I am hitting some syntax errors, so I was wondering what was wrong with what this.

Scenario 1:

// i have a class called AW
class AW{}

// i would like to pass it an ArrayList of AW to a method I am invoking
// But i can AW is not a variable
Method onLoaded = SomeClass.class.getMethod("someMethod",  ArrayList<AW>.class );
Method onLoaded = SomeClass.class.getMethod("someMethod",  new Class[]{ArrayList<AnswerWrapper>.class}  );

Scenario 2 (not the same, but similar):

// I am passing it as a variable to GSON, same syntax error
ArrayList<AW> answers = gson.fromJson(json.toString(), ArrayList<AW>.class);

Your (main) mistake is passing unnecessary generic type AW in your getMethod() arguments. I tried to write a simple code that similar to yours but working.
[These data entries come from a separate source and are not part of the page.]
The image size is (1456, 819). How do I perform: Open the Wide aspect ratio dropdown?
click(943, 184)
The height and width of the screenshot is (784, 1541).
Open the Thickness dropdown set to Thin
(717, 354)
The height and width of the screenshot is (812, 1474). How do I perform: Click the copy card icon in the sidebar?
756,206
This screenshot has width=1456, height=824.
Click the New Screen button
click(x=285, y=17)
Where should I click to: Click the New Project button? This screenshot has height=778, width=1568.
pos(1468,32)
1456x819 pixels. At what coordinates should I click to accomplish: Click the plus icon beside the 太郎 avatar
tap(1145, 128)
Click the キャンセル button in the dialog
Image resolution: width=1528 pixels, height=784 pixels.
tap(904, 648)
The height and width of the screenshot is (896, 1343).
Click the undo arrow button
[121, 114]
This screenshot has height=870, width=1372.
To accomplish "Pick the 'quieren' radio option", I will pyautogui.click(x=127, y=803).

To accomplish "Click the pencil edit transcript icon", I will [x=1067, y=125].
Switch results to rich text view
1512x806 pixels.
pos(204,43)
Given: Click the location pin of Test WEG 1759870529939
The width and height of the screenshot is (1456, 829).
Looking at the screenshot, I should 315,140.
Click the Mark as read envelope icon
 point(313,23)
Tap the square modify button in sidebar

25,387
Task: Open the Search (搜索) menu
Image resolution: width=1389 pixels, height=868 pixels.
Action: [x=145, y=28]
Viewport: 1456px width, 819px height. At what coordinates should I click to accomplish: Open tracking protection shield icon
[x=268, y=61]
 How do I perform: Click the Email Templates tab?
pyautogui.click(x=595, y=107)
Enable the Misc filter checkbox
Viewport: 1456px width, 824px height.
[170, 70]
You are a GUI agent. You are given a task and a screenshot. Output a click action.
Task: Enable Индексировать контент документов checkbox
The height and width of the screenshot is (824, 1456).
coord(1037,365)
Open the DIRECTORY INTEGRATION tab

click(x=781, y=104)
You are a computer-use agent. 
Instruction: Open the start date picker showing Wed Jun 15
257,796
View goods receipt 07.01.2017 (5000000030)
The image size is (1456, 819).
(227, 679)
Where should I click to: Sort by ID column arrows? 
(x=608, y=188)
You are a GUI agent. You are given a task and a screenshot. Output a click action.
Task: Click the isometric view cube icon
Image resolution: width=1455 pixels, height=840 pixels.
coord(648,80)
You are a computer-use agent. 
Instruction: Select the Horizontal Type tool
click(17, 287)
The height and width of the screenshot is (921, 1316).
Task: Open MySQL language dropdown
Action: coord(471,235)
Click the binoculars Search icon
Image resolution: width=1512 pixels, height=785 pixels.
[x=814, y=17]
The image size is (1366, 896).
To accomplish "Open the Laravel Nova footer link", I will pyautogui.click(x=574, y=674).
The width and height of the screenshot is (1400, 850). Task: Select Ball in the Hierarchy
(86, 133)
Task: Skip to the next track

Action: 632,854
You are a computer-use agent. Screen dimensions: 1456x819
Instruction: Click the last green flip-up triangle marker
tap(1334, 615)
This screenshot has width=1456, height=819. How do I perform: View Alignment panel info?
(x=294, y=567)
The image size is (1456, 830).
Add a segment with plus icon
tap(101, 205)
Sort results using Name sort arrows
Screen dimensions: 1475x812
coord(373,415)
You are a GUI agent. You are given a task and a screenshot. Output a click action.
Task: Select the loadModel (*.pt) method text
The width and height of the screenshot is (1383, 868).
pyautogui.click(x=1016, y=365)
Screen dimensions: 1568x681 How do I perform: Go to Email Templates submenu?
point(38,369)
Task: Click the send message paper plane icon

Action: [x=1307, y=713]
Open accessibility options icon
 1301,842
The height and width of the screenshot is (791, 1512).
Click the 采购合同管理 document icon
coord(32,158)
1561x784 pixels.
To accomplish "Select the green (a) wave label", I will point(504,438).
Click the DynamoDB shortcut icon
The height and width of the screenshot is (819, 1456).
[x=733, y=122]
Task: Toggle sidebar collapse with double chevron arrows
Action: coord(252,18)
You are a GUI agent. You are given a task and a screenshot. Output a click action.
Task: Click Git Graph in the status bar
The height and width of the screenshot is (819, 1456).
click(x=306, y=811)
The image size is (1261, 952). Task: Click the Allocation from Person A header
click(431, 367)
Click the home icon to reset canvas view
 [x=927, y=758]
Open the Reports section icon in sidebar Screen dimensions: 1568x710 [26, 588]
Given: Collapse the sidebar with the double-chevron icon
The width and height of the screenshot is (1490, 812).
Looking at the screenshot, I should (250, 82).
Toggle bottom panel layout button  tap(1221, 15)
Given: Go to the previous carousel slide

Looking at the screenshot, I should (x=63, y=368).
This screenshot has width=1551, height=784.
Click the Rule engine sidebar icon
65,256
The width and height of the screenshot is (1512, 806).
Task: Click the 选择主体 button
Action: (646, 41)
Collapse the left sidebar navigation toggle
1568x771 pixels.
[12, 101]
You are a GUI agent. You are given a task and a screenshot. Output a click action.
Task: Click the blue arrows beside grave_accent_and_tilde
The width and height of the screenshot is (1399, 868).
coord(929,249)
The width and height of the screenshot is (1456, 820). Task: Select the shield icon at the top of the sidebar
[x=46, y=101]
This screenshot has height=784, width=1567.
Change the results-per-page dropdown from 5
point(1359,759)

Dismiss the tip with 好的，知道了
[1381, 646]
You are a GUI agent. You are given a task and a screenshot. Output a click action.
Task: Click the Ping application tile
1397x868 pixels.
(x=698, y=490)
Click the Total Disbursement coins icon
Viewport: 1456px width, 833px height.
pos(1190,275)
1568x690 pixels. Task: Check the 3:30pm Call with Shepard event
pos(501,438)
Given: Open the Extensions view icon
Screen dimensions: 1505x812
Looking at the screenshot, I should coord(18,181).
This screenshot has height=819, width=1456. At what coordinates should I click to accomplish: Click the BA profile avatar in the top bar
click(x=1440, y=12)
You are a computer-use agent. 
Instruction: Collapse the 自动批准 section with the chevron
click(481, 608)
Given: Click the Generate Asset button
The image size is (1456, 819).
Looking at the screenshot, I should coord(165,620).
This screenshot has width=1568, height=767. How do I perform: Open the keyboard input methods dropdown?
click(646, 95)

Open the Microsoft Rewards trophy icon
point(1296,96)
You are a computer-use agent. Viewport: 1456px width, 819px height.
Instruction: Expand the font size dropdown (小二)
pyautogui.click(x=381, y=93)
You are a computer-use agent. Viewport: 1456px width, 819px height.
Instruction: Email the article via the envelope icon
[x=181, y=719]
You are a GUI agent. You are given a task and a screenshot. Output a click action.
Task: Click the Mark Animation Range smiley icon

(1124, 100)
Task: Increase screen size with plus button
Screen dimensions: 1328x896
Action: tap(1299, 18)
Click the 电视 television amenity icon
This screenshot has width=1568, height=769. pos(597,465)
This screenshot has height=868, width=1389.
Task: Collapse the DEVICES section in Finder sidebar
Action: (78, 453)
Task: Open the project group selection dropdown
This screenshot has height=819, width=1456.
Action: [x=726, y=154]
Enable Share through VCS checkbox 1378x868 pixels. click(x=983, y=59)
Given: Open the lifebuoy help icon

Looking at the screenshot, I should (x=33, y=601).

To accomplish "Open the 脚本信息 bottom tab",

Hopefully it may answers (some) of your question somehow :

import java.util.ArrayList;
import java.lang.reflect.Method;

public class ReflectionTest {

  public static void main(String[] args) {
    try {
      Method onLoaded = SomeClass.class.getMethod("someMethod",  ArrayList.class );
      Method onLoaded2 = SomeClass.class.getMethod("someMethod",  new Class[]{ArrayList.class}  );    

      SomeClass someClass = new SomeClass();
      ArrayList<AW> list = new ArrayList<AW>();
      list.add(new AW());
      list.add(new AW());
      onLoaded.invoke(someClass, list); // List size : 2

      list.add(new AW());
      onLoaded2.invoke(someClass, list); // List size : 3

    } catch (Exception ex) {
      ex.printStackTrace();
    }
  }

}

class AW{}

class SomeClass{

  public void someMethod(ArrayList<AW> list) {
    int size = (list != null) ? list.size() : 0;  
    System.out.println("List size : " + size);
  }

}

Class literals aren't parameterized in that way, but luckily you don't need it at all. Due to erasure, there will only be one method that has an ArrayList as a parameter (you can't overload on the generics) so you can just use ArrayList.class and get the right method.

For GSON, they introduce a TypeToken class to deal with the fact that class literals don't express generics.